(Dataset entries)
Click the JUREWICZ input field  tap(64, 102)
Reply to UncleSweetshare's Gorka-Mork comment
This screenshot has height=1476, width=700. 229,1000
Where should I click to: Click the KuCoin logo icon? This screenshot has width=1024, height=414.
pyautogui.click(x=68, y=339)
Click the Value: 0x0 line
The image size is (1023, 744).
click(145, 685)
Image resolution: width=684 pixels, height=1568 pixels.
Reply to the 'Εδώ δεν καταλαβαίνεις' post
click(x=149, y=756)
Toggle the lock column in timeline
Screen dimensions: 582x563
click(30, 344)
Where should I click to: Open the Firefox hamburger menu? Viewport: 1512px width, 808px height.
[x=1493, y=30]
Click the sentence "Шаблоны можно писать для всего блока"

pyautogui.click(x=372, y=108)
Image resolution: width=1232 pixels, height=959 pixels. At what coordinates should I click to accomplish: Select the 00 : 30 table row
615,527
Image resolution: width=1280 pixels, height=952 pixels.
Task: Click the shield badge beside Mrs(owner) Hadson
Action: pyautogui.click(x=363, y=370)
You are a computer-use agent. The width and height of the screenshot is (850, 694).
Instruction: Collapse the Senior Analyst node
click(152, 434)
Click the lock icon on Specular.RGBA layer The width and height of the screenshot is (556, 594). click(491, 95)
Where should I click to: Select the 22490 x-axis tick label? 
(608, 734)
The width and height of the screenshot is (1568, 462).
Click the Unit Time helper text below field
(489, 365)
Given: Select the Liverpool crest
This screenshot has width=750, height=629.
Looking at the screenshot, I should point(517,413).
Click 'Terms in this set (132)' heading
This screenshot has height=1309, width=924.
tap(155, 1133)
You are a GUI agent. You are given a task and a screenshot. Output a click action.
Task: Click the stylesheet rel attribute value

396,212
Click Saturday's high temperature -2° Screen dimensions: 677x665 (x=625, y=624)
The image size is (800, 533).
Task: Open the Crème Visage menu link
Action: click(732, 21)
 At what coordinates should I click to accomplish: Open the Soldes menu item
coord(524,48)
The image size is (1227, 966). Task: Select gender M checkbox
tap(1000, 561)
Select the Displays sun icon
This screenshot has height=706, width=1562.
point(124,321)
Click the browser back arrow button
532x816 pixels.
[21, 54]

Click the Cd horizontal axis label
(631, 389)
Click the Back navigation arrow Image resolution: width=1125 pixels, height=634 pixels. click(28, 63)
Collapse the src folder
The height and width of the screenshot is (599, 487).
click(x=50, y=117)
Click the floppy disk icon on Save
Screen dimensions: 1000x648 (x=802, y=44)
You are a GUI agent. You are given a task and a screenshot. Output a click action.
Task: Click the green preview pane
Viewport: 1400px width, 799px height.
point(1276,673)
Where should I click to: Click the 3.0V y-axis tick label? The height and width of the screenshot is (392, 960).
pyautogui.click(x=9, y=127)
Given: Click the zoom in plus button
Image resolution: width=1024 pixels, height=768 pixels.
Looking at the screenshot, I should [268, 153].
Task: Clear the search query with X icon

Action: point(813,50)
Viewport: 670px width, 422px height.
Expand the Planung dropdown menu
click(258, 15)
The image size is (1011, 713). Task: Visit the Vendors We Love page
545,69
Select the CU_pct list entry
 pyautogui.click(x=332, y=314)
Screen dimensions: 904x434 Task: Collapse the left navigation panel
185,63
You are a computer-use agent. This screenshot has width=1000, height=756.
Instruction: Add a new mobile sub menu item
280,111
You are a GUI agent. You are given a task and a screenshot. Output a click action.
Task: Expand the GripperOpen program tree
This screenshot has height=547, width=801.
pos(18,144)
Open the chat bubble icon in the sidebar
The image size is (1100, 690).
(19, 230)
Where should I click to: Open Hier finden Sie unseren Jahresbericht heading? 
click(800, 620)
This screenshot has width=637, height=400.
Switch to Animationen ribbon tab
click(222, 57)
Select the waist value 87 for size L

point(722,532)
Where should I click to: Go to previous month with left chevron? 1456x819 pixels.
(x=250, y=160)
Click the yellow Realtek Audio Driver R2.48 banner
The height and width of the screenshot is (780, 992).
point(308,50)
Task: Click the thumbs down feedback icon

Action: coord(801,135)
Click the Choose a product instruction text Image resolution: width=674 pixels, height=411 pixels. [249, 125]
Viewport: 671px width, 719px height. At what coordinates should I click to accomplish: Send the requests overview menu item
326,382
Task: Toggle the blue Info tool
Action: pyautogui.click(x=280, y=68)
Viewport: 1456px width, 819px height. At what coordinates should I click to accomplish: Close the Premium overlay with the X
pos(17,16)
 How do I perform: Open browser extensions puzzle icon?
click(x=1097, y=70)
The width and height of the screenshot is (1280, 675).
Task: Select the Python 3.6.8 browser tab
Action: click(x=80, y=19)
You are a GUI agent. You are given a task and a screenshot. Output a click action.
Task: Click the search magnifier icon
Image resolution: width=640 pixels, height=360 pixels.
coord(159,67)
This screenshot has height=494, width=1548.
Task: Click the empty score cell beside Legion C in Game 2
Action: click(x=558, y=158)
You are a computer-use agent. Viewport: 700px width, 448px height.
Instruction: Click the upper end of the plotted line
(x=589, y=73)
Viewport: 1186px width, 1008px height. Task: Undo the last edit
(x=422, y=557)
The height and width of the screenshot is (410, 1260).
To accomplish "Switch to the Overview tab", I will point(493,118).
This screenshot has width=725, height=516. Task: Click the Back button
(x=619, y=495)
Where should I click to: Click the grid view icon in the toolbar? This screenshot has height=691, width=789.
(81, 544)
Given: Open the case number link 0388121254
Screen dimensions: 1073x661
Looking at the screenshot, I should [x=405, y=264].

*WHAT IS EXPECTED:*
Your answer should be a single number: the count of lines in the records that contain "computer".

*EXERCISE RESPONSE:*
3